#### [PASSAGE TO READ]
The investment costs must be weighed to determine the value of AI and ML. But what are the investment costs of introducing AI/ML into your business?

Establishing Metrics

In order to determine which task would be best suited to apply AI, and to determine the ROI after implementation, metrics must first be established. This will do two things. ROI is typically realized as an aggregate amount, so breaking down the data to the point where confounding variables are eliminated will provide an accurate baseline to calculate investment costs. This will also provide insight into where cost-saving automation or optimization can be applied. Thoroughly analyzing the cost & time of internal processes, product provisioning, and product R&D are some examples of areas to focus upon when creating metrics.  

Identification of the Task

Assessing the metrics, where would automation or optimization provide the most value? The best case for introducing AI should be derived from the metric data, producing the lowest opportunity cost. Perhaps your manufacturing processes require a great deal of human interaction, or your product is a software-based service and generating personalized content requires large staffing to fulfill, or determining market trends requires you to invest in expensive subject matter experts. Any of these would be suitable places for an AI solution to be employed.

Quantifiable single-purpose processes are best suited for AI algorithms. For example, an algorithm to provide “the best” product configuration based on market trends may be too complex for a single algorithm and would be better separated into three distinct tasks: determining market trends, optimizing the product configuration, and product testing. The goal is to isolate the most expensive task to maximize ROI.

Picking the right Solution

Once the task has been determined, the right solution for the job must be identified. In the previous example, three tasks were specified. Of the tasks, let’s say optimizing the product configuration represents the biggest cost in your R&D process. What can be done to reduce the cost? AI is best engaged in optimization and automation capacities. In the case of determining the “best” product configuration, it would need to be able to consume data from the analysis of the market trends as well as output from the testing. Combining data from these sources, it would need to calculate the best configuration and provide the results to the testing system automatically.

Creating the Solution

The next step in implementing AI is to create a solution to fulfill the requirements derived earlier. As it will depend on the data from the market research and testing, the data must be able to be provided in a standardized format and be cleaned, free of errors. Accurate and flexible data modeling is crucial to the success of an AI solution. As the saying goes, “Garbage in, garbage out.” The second component in this solution would be the calculation algorithm. While providing accurate data is by far the most important step, this represents the greatest source of trial & error during development as the algorithm will need to be designed to function in place of a human. The final component is the testing system integration. Here, the testing system may require modifications to allow automated input.

Optimizing the Workflow

With the metrics in place, the task identified, and the solution created, the final step is to tune the solution and process to produce favorable results. Once in operation, a deficiency in the market research process may have been exposed, extra steps in the testing system may need to be added, or now redundant steps can be removed. Perhaps the algorithm itself is working as intended but needs to be more predictive. It is important to chart the differences in the process cost during this optimization to further identify changes to make. The metrics are the standard by which to assess the value of the new automated process.

Payoff

If thorough metrics were produced and maintained, a high-value/high-cost task was identified, the data provided to the AI solution is accurate, and the solution was well-tuned, then there is little reason for it to not be profitable. By analyzing the metrics and historical data, the ROI of the solution is easily determined by comparing the current cost/output to the period before the introduction of the new solution. Factor in the calculated cost of implementing the AI solution and an empirical value will be elicited for its ROI.

Depending on the solution, it’s true the development cost will need to be assessed closely to determine its value. Is the investment worth the profitable forecast? As more businesses look to Artificial Intelligence and Machine Learning solutions to provide value to their customers and to save costs, it becomes more a question of economic survival and longevity. Can your current strategy stand up to those of other companies implementing these new technologies?

#### [DATA SEGMENT]
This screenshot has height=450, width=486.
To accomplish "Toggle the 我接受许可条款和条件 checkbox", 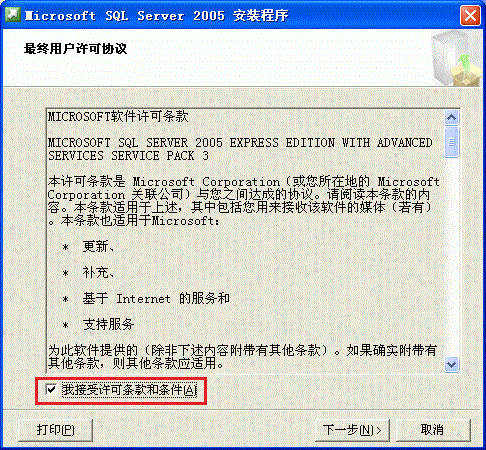I will click(x=51, y=389).
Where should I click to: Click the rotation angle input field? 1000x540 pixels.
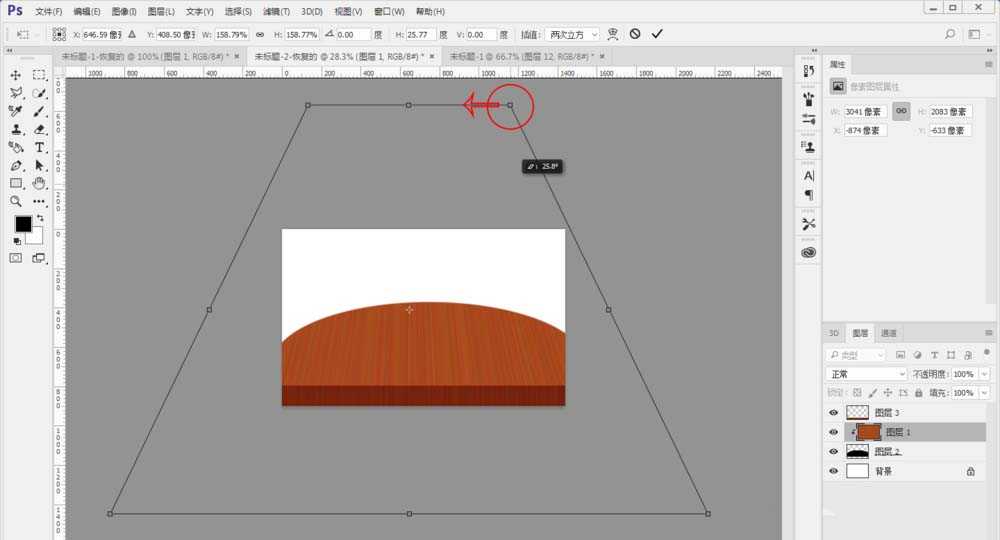tap(353, 34)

#### [REQUIRED TASK]
From the passage on the investment costs of AI above, copy out word for word the stretch that opens with the words "Creating the Solution" and closes with "allow automated input.".

#### [RESULT OF THE TASK]
Creating the Solution

The next step in implementing AI is to create a solution to fulfill the requirements derived earlier. As it will depend on the data from the market research and testing, the data must be able to be provided in a standardized format and be cleaned, free of errors. Accurate and flexible data modeling is crucial to the success of an AI solution. As the saying goes, “Garbage in, garbage out.” The second component in this solution would be the calculation algorithm. While providing accurate data is by far the most important step, this represents the greatest source of trial & error during development as the algorithm will need to be designed to function in place of a human. The final component is the testing system integration. Here, the testing system may require modifications to allow automated input.